Screenshot grounding data:
================
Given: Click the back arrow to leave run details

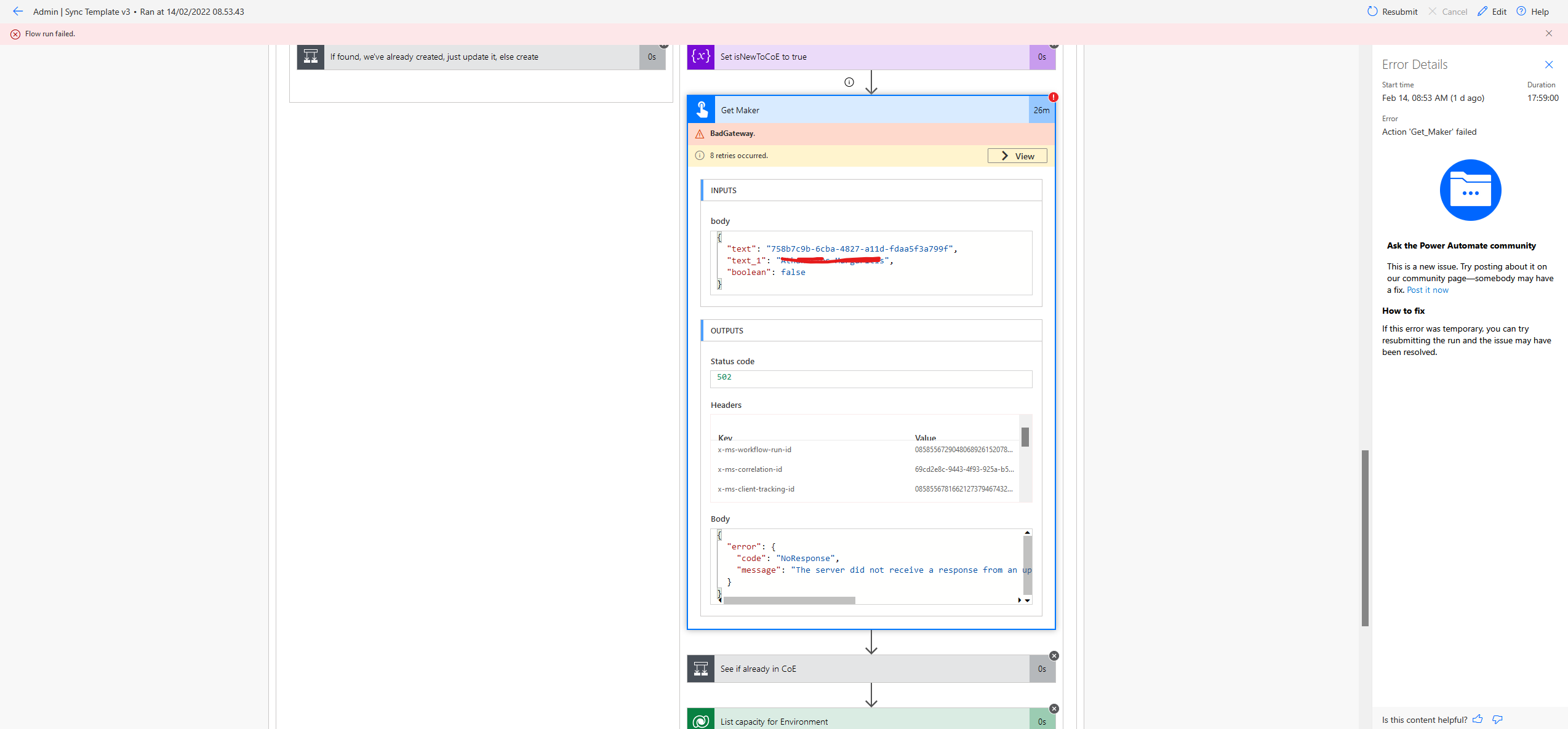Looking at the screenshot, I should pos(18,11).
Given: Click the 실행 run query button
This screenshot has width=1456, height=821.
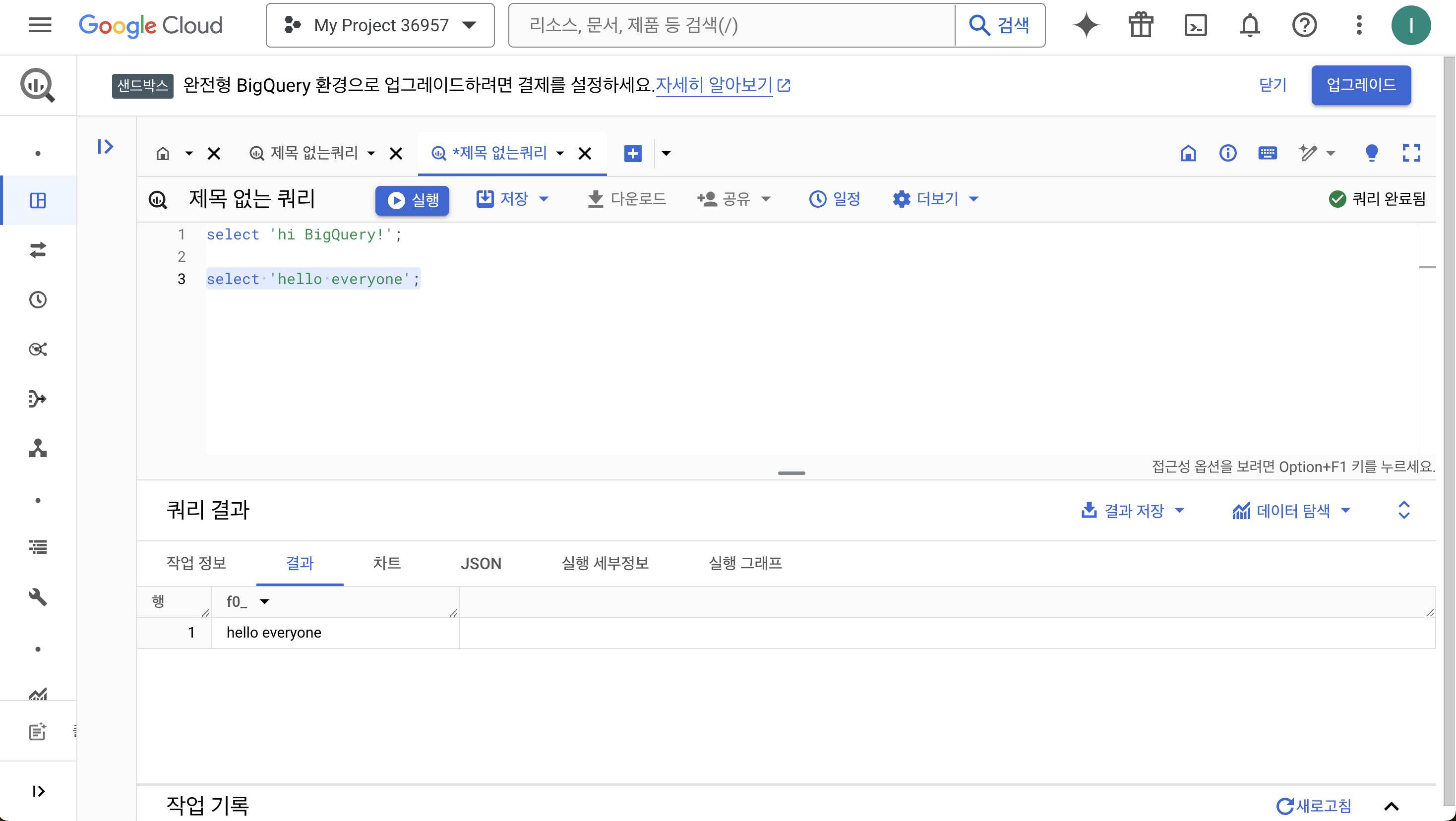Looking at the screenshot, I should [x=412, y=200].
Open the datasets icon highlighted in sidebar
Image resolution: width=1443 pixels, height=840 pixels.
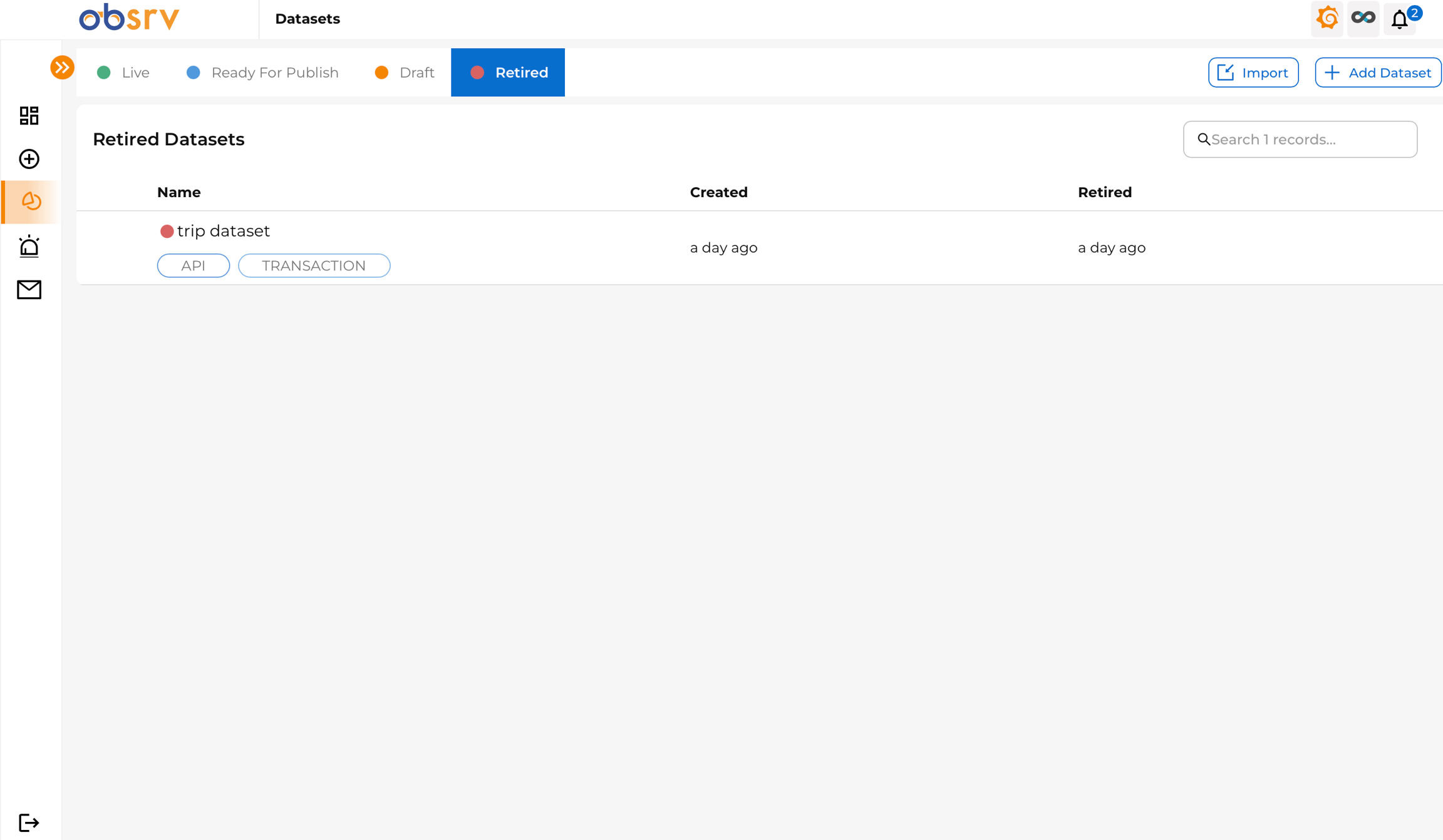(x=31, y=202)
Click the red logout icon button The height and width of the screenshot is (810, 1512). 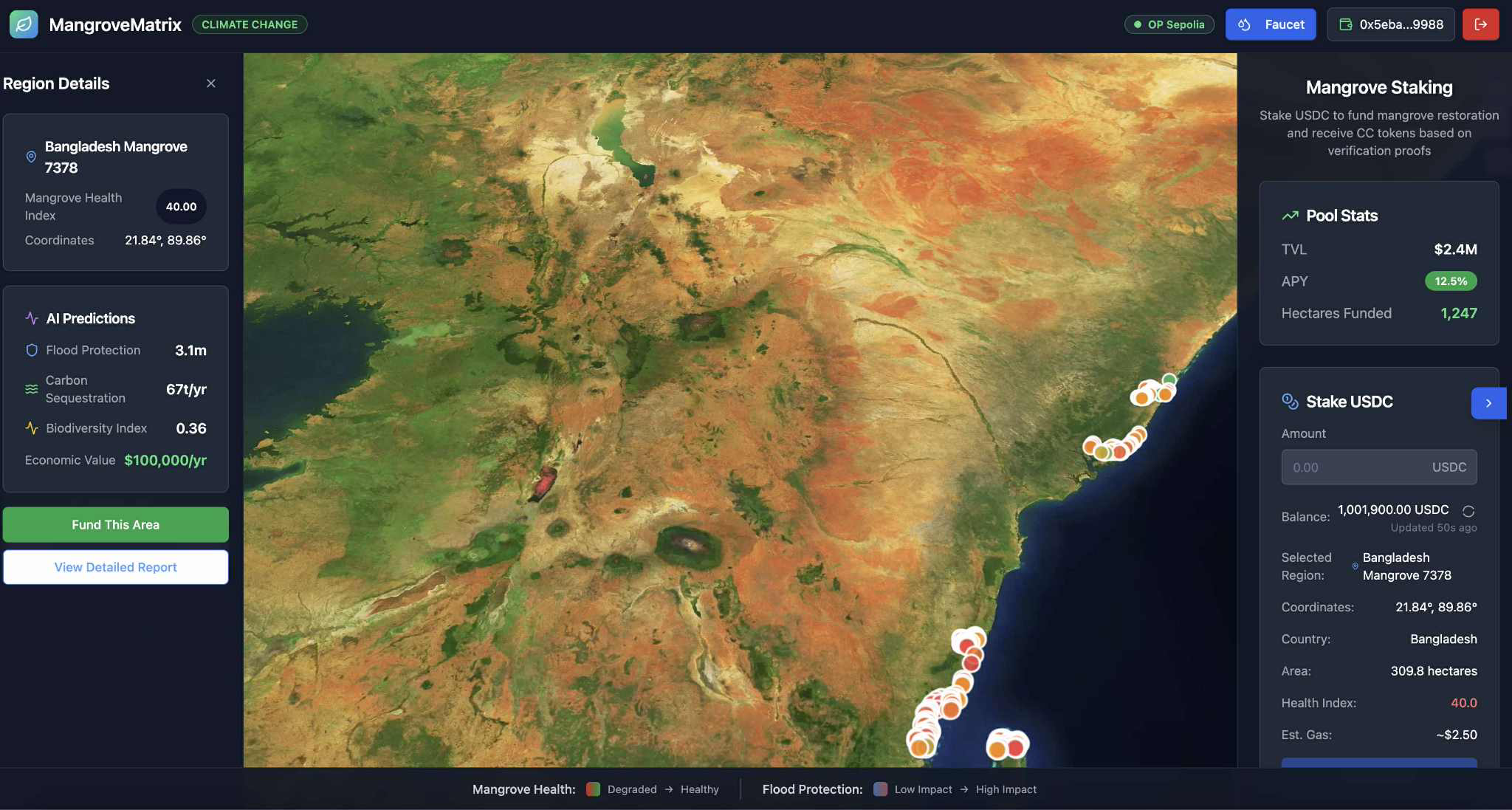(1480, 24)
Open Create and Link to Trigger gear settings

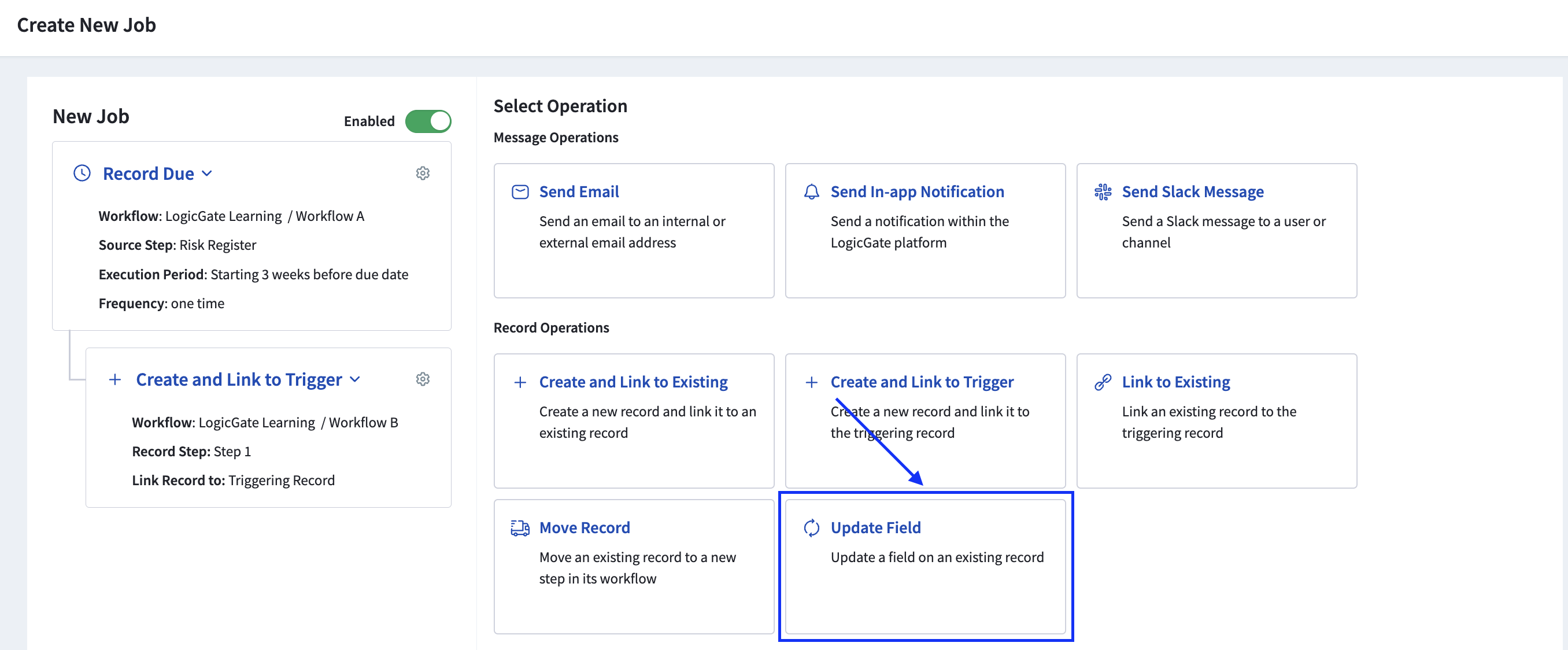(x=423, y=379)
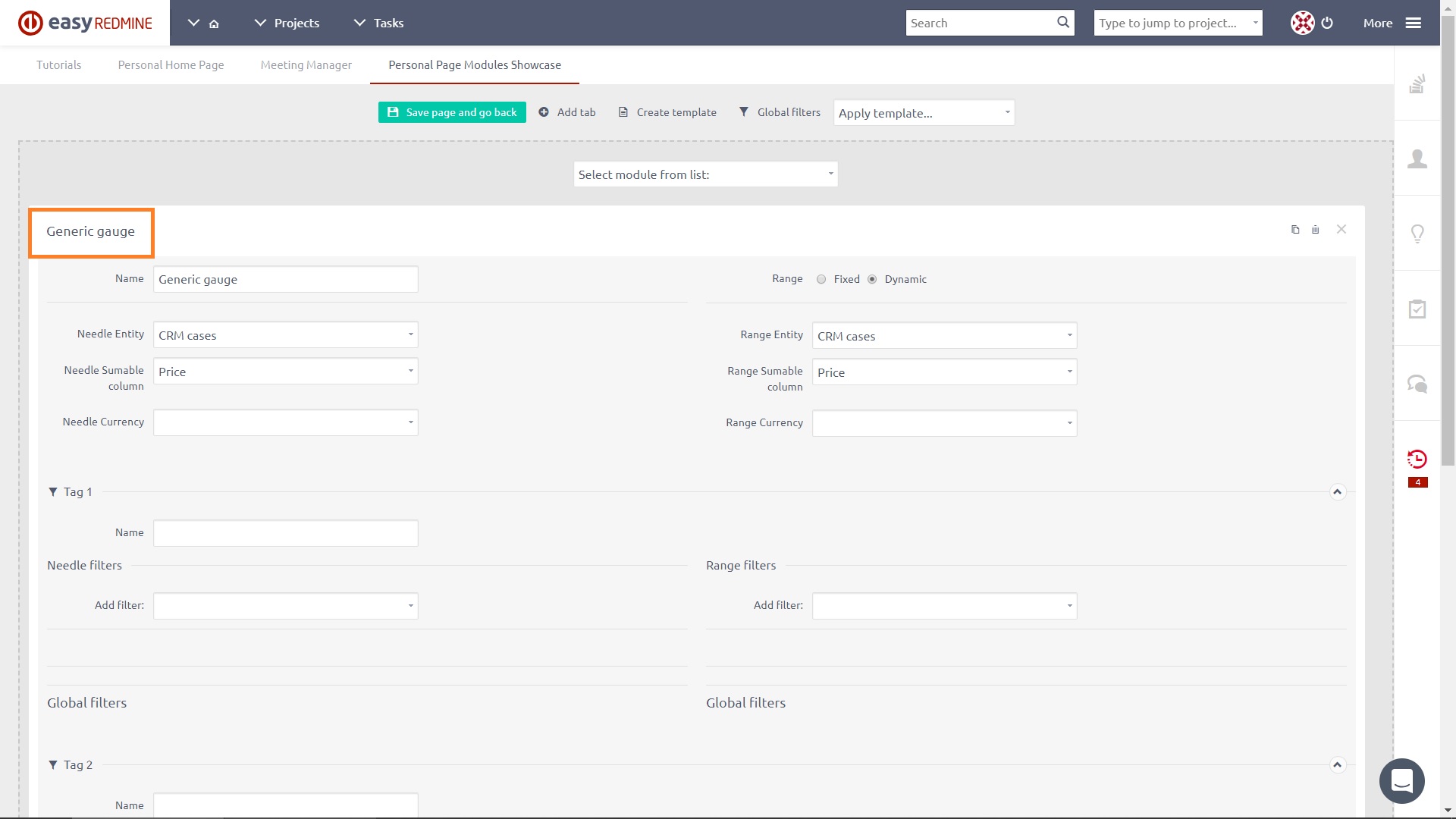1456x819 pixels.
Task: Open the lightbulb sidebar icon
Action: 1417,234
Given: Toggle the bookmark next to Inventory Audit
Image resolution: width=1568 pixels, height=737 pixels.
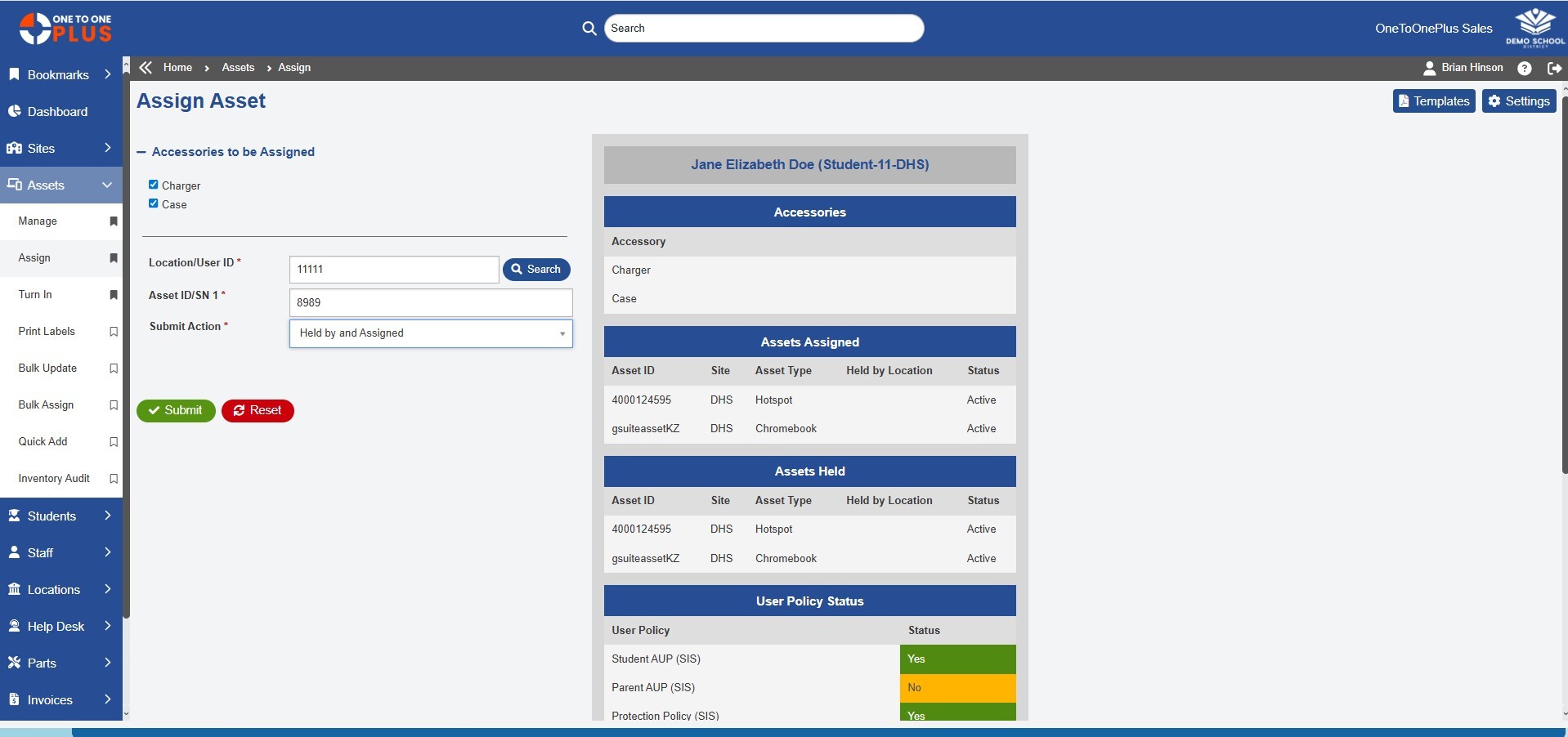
================
Give again, word for word, the lines from the one containing "Open Create and Link to Trigger gear settings" through the last line of the entries, with pictures omitted and nothing added.

Open Create and Link to Trigger gear settings

(x=423, y=379)
1456x819 pixels.
Task: Open the lightbulb sidebar icon
Action: 1417,234
Given: Toggle the bookmark next to Inventory Audit
Image resolution: width=1568 pixels, height=737 pixels.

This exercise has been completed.